Selected excerpt:
Tuesday, May 5, 2009

GM Is Officialy Wiping Out Common Shareholders

In a filing today with the SEC, GM announced that it would issue 60 billion new shares, in order to "pay off" debts to the government, its bondholders and the UAW. And since the government would end up being the majority owner, only the approval of the US Treasury would be needed (talk about a gating factor).

As a result of the flood of new shares, existing shareholders, much as previously expected, would end up owning 1% of the pro forma equity, and assuming straight mathematic dilution, the shares which closed at $1.85 would be worth a little over 1 cent.

Specifically, the actions contemplated by the filing are as follows:
  • Increase the number of authorized shares of GM common stock to 62 billion shares;
  • Reduce the par value of GM common stock from $1 2/3 per share to $0.01 per share; and
  • Effect a 1-for-100 reverse stock split of GM common stock, whereby each 100 shares of GM common stock registered in the name of a stockholder at the effective time of the reverse stock split will be converted into one share of GM common stock.
So much for all mom and pops who bought GM stock today hoping the rolling squeezes would raise it to $10/share before it crumbled to 0... well, actually that may very well happen: no clue yet how "liquidity providers" decided to spin this from a megasqueeze point of view.

Another interesting part of the filing discussed the provisions for the exchange offer with existing bondholders, which has all the makings of another attempt by Rattner to explore his amazing persuasive skills.

Records from a pointing dataset
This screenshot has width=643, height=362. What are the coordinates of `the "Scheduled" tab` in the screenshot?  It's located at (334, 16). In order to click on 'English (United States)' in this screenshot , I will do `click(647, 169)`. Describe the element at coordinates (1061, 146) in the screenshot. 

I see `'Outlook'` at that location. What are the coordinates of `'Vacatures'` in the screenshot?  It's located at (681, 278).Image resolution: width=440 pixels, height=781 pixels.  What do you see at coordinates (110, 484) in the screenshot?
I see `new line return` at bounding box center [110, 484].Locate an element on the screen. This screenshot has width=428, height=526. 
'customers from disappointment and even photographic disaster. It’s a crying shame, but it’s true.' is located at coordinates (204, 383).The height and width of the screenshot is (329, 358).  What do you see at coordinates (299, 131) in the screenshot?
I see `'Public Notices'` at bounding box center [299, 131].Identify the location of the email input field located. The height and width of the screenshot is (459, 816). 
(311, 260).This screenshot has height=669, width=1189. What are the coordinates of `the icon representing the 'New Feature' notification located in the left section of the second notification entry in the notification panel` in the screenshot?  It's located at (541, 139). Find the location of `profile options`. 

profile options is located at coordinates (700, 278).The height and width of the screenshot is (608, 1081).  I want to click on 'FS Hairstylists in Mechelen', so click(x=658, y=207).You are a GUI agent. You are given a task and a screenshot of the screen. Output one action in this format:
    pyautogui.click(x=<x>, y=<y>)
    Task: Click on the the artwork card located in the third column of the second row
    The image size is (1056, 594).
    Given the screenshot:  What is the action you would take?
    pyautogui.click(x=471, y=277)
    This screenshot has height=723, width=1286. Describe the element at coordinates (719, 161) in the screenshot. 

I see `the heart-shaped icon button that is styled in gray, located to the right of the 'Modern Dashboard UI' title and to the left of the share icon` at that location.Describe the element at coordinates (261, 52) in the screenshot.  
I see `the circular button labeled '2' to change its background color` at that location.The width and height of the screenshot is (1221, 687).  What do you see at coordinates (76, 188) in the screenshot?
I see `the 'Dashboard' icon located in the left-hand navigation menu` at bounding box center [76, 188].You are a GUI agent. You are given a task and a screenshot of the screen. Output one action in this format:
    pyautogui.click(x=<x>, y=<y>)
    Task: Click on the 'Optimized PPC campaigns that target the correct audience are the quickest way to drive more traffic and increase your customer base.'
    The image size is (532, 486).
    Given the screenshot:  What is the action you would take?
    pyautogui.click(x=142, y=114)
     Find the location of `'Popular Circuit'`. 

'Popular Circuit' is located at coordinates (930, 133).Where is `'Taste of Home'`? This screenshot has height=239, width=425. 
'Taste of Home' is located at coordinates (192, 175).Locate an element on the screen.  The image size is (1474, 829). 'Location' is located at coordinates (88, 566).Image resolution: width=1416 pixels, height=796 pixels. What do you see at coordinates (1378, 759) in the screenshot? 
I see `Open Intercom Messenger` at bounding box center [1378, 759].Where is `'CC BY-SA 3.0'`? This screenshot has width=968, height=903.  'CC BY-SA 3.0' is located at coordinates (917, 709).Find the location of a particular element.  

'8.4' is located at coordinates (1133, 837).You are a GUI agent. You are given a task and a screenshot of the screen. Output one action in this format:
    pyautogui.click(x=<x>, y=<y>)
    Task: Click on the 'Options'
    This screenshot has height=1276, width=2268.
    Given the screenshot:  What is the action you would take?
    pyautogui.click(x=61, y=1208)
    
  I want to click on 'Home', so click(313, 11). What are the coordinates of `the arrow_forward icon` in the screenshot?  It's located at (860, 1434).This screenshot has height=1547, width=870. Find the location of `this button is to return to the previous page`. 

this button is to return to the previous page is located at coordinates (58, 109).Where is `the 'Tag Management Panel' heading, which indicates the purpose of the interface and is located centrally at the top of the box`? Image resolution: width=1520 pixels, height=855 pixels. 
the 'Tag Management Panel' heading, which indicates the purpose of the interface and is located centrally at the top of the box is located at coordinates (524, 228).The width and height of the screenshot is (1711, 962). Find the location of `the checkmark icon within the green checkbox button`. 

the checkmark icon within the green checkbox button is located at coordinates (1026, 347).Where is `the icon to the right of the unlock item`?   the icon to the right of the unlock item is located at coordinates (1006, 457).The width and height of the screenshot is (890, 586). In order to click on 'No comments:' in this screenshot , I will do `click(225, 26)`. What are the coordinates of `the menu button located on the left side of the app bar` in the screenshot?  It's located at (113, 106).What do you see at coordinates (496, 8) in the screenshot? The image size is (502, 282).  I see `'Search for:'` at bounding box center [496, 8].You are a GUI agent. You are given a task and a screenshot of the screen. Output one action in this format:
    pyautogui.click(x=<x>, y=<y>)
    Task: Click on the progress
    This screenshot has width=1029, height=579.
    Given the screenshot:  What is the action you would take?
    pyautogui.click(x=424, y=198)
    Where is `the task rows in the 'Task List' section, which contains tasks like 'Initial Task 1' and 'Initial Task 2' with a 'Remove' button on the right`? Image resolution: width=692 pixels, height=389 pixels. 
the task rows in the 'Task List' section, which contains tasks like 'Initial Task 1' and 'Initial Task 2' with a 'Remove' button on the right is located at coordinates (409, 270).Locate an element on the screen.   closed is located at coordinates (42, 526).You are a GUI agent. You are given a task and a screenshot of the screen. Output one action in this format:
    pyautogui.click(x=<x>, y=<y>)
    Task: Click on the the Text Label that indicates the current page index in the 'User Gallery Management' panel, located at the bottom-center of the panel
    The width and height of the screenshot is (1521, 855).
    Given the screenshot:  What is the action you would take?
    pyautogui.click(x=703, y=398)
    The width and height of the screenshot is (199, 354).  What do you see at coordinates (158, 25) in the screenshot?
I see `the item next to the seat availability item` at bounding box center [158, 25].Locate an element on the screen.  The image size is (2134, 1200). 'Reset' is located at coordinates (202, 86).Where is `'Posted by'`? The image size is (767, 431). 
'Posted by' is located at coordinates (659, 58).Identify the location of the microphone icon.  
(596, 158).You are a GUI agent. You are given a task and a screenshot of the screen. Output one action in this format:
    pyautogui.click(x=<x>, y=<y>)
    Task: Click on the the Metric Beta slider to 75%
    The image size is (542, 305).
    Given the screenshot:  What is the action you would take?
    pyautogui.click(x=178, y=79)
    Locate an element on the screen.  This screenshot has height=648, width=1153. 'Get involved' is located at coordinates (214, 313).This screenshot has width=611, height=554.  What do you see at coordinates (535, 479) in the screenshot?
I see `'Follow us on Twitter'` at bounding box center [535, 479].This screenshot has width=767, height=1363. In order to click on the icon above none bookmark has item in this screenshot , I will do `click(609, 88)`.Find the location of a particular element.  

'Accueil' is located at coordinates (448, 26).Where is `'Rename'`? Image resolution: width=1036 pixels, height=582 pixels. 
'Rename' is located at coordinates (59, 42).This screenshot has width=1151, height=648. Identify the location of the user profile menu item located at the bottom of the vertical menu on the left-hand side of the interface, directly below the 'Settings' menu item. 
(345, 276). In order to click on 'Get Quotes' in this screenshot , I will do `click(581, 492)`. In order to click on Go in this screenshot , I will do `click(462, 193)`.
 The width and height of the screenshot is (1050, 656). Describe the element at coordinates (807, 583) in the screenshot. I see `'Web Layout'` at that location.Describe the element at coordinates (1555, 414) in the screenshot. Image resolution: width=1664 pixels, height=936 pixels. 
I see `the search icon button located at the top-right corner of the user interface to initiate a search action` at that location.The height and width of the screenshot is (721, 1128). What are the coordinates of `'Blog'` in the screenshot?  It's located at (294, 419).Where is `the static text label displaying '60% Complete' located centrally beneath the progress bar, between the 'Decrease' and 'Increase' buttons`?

Exercise instructions:
Reproduce the blog post on GM wiping out common shareholders word for word, in full. The items have no connection to the blog post about GM's share issuance.

Output:
Tuesday, May 5, 2009

GM Is Officialy Wiping Out Common Shareholders

In a filing today with the SEC, GM announced that it would issue 60 billion new shares, in order to "pay off" debts to the government, its bondholders and the UAW. And since the government would end up being the majority owner, only the approval of the US Treasury would be needed (talk about a gating factor).

As a result of the flood of new shares, existing shareholders, much as previously expected, would end up owning 1% of the pro forma equity, and assuming straight mathematic dilution, the shares which closed at $1.85 would be worth a little over 1 cent.

Specifically, the actions contemplated by the filing are as follows:
  • Increase the number of authorized shares of GM common stock to 62 billion shares;
  • Reduce the par value of GM common stock from $1 2/3 per share to $0.01 per share; and
  • Effect a 1-for-100 reverse stock split of GM common stock, whereby each 100 shares of GM common stock registered in the name of a stockholder at the effective time of the reverse stock split will be converted into one share of GM common stock.
So much for all mom and pops who bought GM stock today hoping the rolling squeezes would raise it to $10/share before it crumbled to 0... well, actually that may very well happen: no clue yet how "liquidity providers" decided to spin this from a megasqueeze point of view.

Another interesting part of the filing discussed the provisions for the exchange offer with existing bondholders, which has all the makings of another attempt by Rattner to explore his amazing persuasive skills.